La forêt poussait entre deux puits de charbon. Chaque Dimanche elle était pleine de mineurs. Contre un buisson j'écoutais les vipères qui partent avec un bruit humide entre les boîtes à sardines, je fourrais le doigt dans le tube des digitales, je secouais les fougères pour les nettoyer de leur croûte de poussière et, de temps en temps, je levais la tête pour regarder les deux femmes, car il y avait là ma mère et aussi ma grand'mère, celle qui a fait ma mère. Celle-là était toute démangée de scrupules et elle n'en finissait pas de piquer ma mère à coups de petits conseils. De temps en temps, elles avaient peur, car il y avait des têtes de polonais dans les feuilles, et là, au pays des mines, toutes les femmes ont peur des polonais.
Elles sont restées quelques temps à prendre peur, puis ma grand'mère a tiré ma mère par la main et nous sommes partis par le chemin qui traverse le bois.
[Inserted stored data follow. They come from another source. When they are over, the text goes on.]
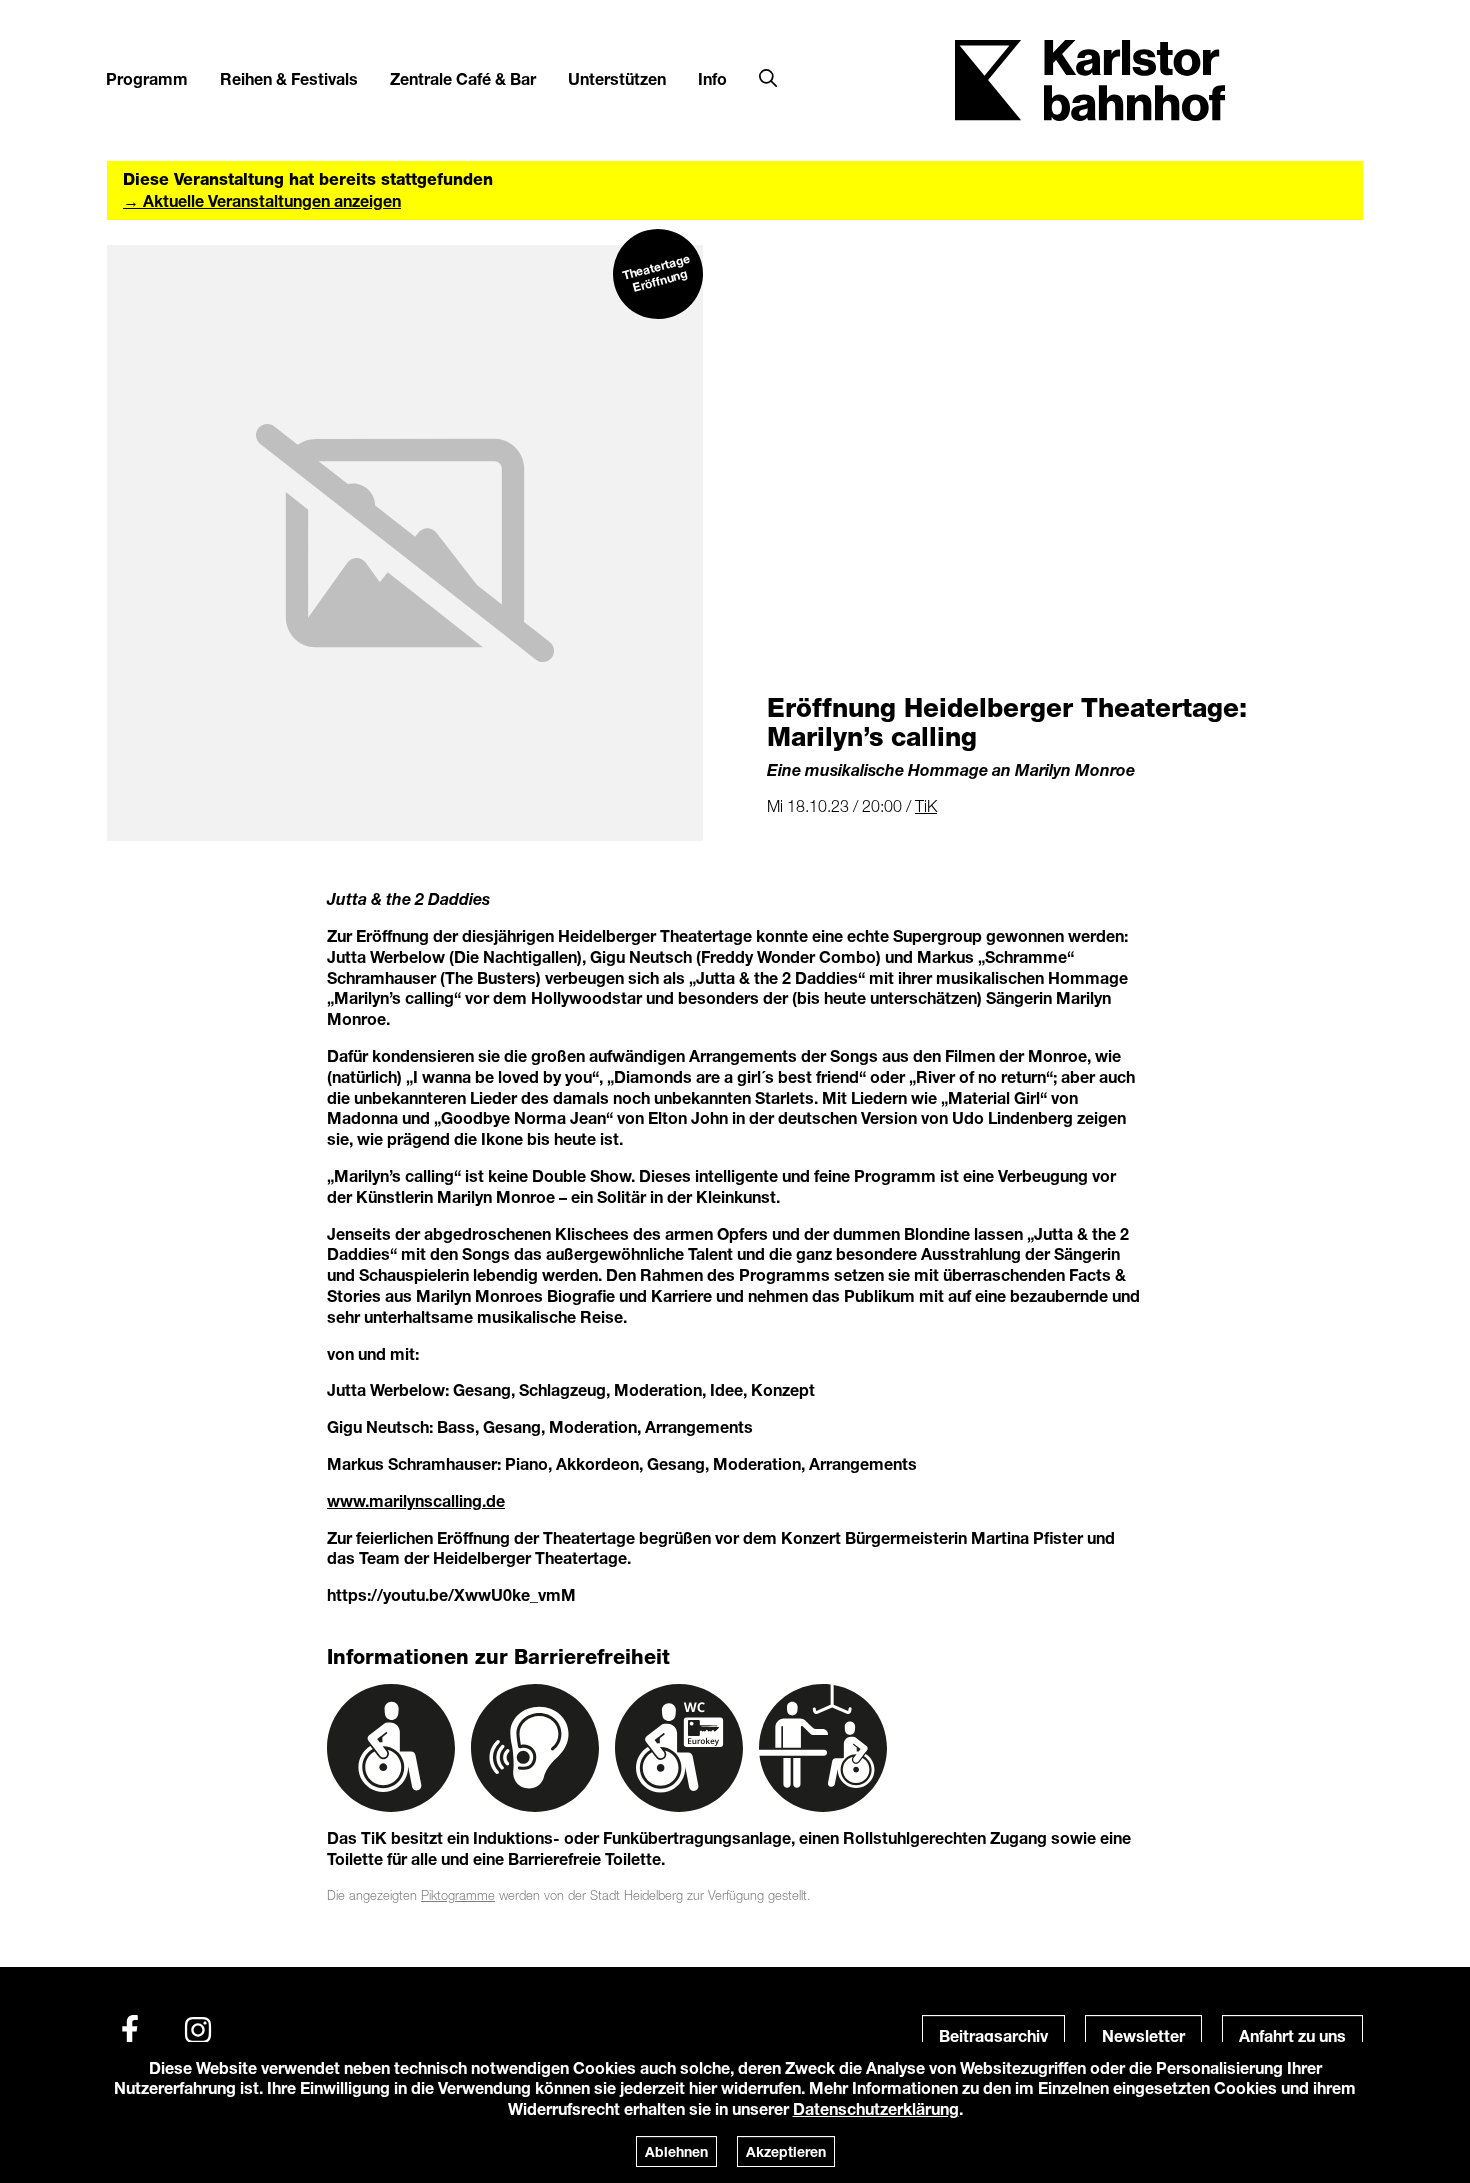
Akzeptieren (786, 2151)
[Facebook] (130, 2030)
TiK (926, 806)
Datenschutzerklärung (876, 2108)
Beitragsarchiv (993, 2035)
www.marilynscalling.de (416, 1500)
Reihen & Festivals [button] (289, 78)
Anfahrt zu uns (1292, 2035)
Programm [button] (147, 78)
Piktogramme (458, 1895)
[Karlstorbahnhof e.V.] (1090, 78)
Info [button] (712, 78)
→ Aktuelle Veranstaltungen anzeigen (262, 200)
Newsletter (1143, 2035)
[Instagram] (198, 2030)
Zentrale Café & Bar (463, 78)
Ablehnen (676, 2151)
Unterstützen (617, 78)
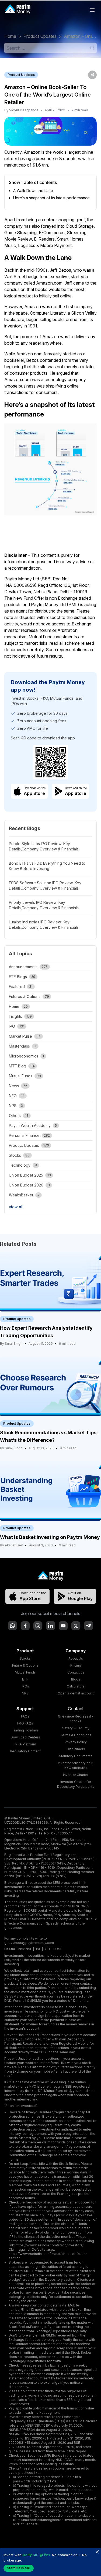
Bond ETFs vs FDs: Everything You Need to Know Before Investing (47, 866)
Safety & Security (75, 1728)
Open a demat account (76, 1693)
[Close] (97, 2552)
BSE (38, 1949)
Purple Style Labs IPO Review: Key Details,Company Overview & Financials (44, 846)
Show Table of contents (33, 182)
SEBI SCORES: (79, 1906)
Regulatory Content (25, 1751)
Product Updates (40, 36)
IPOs (25, 1686)
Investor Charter (75, 1775)
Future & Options (25, 1665)
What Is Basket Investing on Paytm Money (50, 1537)
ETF (25, 1679)
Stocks (25, 1658)
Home (10, 36)
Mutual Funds (25, 1672)
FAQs (25, 1716)
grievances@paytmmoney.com (29, 1943)
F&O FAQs (25, 1723)
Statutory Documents (75, 1756)
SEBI (47, 1949)
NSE (29, 1949)
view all (16, 1206)
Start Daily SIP (18, 2568)
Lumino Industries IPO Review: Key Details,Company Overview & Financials (44, 925)
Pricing (75, 1665)
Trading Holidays (25, 1730)
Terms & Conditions (75, 1735)
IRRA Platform (25, 1744)
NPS (25, 1693)
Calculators (76, 1686)
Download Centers (25, 1737)
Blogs (75, 1679)
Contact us (75, 1672)
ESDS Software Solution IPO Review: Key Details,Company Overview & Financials (45, 885)
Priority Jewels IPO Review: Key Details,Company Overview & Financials (44, 905)
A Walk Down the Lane (33, 190)
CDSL (57, 1949)
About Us (75, 1658)
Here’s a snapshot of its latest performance (51, 198)
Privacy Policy (76, 1742)
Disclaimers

Le chemin sortait du bois, longeait un canal plein de péniches, coupait un champ de betteraves, puis montait au milieu d'un tas de maisons. Je suivais derrière, prenant soin d'observer tout ce qui se passait. Je voyais l'intérieur des maisons qui s'ouvraient au soleil : certains sont aussi discrets que des intestins de lézards, d'autres ont la chaleur des tripes de la vache ; mais il y en avait que je ne pouvais presque pas regarder, car ils étaient froids comme des entrailles de poissons, et, dans cette froideur, se dressait un homme à la face couturée et dont on avait peur.
Nous sommes descendus sur une place où deux militaires se battaient avec un bruit de lessive. On voyait de temps en temps deux femmes collées ensemble qui levaient la jambe en même temps et des enfants comme moi, qui suçaient des glaces, avec leur doigt dans le nez. Ma grand'mère a empêché ma mère de regarder les hommes se battre et nous a entraînés sur la pente d'un tas de cailloux, mais moi, j'ai tout juste eu le temps de voir un morceau de coton qui allait tomber de l'oreille de quelqu'un, et j'aurais bien voulu l'y refourrer avec mon doigt.
Arrivés non sans peine au sommet du tas de cailloux, nous nous sommes assis à la terrasse d'un café. Je ne quittais pas des yeux un couple consommant à la table voisine. Ces deux-là se tenaient accrochés par une main ; ils se regardaient le nez et parfois montraient les dents. La femme, par tous les trous des dentelles de son corsage, fumait comme une soupière. Et l'homme avec son autre main enfonçait une saucisse entière sous sa moustache.
Ma grand'mère continuait à parler comme elle avait fait depuis le commencement. Et ma mère se cachait les yeux avec sa main ; elle dormait depuis longtemps.

Luc Dietrich.

Luc Dietrich, né à Dijon le 17 mars 1913 de famille alsacienne et bourguignonne, a publié son premier livre, Le Bonheur des tristes, chez Denoël et Steele en 1935. En novembre 1936 doit paraître, chez le même éditeur, Terre, texte et photographies de l'auteur, sur la vie des champs, plantes et bêtes.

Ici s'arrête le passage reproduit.